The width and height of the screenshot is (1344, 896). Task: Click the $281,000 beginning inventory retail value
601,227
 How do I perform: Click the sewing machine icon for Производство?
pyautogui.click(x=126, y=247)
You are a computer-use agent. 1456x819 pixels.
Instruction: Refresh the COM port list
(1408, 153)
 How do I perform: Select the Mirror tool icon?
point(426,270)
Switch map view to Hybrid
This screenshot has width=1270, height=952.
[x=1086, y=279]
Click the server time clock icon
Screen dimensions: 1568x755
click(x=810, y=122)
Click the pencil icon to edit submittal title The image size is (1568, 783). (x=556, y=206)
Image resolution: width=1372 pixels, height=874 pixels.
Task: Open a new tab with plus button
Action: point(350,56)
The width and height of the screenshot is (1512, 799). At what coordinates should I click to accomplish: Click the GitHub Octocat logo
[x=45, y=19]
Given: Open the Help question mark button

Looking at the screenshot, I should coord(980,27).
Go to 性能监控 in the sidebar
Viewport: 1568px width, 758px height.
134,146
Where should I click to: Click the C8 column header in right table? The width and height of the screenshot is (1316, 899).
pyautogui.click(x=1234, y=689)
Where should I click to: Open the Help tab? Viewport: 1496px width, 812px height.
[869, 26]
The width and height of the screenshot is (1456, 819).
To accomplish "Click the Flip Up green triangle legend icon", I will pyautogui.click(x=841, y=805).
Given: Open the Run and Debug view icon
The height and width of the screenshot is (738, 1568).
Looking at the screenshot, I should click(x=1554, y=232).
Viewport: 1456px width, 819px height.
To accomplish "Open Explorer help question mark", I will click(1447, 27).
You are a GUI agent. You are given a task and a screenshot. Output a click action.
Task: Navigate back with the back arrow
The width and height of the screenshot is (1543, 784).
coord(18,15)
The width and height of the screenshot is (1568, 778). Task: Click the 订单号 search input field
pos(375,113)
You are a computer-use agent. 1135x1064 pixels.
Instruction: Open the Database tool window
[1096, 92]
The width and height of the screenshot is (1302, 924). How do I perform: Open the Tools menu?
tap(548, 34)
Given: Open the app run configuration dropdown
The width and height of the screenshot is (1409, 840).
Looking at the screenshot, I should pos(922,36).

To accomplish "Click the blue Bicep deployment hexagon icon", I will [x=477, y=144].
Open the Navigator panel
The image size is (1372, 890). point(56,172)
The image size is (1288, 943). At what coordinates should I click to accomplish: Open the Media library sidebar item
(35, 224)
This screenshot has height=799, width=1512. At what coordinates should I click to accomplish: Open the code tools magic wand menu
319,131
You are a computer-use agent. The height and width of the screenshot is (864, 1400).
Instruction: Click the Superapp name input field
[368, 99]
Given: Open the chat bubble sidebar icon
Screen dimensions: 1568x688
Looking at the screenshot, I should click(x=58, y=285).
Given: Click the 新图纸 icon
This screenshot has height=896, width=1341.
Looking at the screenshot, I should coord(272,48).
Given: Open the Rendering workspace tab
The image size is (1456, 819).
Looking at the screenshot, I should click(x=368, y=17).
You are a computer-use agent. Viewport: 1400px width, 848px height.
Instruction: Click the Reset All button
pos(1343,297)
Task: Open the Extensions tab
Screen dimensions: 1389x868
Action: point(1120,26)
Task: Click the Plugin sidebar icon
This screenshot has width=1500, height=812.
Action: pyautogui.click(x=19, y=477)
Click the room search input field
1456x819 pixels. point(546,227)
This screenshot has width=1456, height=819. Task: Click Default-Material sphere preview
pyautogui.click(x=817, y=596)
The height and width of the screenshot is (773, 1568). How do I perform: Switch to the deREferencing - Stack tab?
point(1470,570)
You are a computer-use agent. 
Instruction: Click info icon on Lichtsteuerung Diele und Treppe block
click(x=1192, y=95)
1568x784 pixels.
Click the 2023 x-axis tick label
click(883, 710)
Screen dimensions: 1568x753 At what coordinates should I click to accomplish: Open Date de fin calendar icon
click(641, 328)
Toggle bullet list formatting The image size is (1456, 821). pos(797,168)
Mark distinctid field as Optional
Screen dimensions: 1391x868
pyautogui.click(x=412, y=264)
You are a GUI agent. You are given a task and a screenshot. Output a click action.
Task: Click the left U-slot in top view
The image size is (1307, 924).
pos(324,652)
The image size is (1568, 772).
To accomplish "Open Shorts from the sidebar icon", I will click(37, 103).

☆ ☆ ☆ ☆

Required work
From the entries above, copy every line containing the word "computer".

Exercise answer
You are a computer-use agent. 1456x819 pixels.
You are a computer-use agent. 1135x1064 pixels.
You are a computer-use agent. The height and width of the screenshot is (864, 1400).
You are a computer-use agent. Viewport: 1400px width, 848px height.
You are a computer-use agent. 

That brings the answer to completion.